DOCUMENT:

The Facebook Dichotomy

| November 23, 2015 | 5 Comments

The next time you’re on the T, or in a waiting room, or on the street, do me a favor. Glance up from your phone for a second and look around. Notice that nearly everyone around you looks identical: head bent down towards a glowing screen, thumbs swiftly tapping and scrolling, headphones plugged into ears, blocking out reality. Technology is pervasive, and social media has become inextricably intertwined with the way we communicate. Statuses, likes, and retweets are now an instantly gratifying mechanism for expressing opinions, connecting with friends, and showing approval. And with the influx of new technology seemingly every day, our dependence on social media is only growing. This is not inherently good or bad for society, but it is important to be careful and aware of how we let social media influence our lives.

PROBLEM SET:
[a] In the essay on social media, what does the author say statuses, likes, and retweets have become?
[b] Shift every coordinate in the answers by -26, and reproduce the records, requests included, from the line with "You are a computer-use agent. This" up to and including the line with "Select the ruler".
The records below are unrelated to the essay on social media above.

SUPPLIED MATERIAL:

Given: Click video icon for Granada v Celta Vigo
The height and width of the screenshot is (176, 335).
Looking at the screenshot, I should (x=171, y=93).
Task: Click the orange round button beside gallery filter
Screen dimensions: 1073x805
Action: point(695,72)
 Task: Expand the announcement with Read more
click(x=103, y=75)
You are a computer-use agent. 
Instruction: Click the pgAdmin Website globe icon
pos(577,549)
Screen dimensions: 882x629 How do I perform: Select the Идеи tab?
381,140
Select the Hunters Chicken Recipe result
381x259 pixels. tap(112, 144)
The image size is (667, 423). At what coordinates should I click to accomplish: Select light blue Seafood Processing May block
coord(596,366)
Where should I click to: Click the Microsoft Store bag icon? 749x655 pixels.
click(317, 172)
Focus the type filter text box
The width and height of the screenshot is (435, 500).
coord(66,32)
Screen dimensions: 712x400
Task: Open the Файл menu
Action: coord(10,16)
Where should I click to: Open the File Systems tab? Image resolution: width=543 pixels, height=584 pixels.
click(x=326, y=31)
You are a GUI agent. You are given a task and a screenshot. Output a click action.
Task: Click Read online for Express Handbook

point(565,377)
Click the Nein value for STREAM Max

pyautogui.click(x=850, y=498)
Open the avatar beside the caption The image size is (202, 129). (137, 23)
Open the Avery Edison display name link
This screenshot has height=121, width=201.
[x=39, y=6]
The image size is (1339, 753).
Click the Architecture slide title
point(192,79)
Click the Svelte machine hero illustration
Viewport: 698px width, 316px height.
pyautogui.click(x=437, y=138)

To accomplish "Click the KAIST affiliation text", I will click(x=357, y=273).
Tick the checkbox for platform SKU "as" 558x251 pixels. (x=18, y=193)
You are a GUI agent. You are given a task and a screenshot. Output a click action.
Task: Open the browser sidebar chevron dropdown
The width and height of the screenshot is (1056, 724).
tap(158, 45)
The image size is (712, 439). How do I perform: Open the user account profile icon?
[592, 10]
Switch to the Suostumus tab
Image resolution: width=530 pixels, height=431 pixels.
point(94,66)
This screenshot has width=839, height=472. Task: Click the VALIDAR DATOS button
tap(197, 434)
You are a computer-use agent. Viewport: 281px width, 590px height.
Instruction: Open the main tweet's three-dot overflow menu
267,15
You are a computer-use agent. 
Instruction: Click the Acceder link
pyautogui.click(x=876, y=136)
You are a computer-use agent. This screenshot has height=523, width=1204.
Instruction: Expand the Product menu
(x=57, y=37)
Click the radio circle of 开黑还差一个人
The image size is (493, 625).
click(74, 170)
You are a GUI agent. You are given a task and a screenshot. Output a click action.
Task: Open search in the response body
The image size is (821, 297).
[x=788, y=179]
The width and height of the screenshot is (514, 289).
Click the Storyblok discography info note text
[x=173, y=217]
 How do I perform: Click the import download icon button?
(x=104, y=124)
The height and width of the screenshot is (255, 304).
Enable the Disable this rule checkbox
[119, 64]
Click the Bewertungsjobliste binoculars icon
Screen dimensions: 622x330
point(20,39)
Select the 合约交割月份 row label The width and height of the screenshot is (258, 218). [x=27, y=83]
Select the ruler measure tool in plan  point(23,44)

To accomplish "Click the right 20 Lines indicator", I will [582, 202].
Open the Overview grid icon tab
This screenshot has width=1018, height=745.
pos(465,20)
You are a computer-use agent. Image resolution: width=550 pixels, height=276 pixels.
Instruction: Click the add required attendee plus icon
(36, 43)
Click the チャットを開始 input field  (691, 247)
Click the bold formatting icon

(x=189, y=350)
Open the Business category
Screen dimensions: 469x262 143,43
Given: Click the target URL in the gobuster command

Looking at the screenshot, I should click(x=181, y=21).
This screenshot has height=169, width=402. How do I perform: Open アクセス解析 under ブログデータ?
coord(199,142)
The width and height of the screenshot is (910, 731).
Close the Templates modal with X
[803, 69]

FULL SOLUTIONS:
[a] An instantly gratifying mechanism for expressing opinions, connecting with friends, and showing approval.

[b]
You are a computer-use agent. This screenshot has height=523, width=1204.
Instruction: Expand the Product menu
(x=31, y=11)
Click the radio circle of 开黑还差一个人
The image size is (493, 625).
click(48, 144)
You are a GUI agent. You are given a task and a screenshot. Output a click action.
Task: Open search in the response body
The image size is (821, 297).
[x=762, y=153]
The width and height of the screenshot is (514, 289).
Click the Storyblok discography info note text
[x=147, y=191]
 How do I perform: Click the import download icon button?
(x=78, y=98)
The height and width of the screenshot is (255, 304).
Enable the Disable this rule checkbox
[93, 38]
Click the Bewertungsjobliste binoculars icon
Screen dimensions: 622x330
point(-6,13)
Select the 合约交割月份 row label The width and height of the screenshot is (258, 218). [x=1, y=57]
Select the ruler measure tool in plan  point(-3,18)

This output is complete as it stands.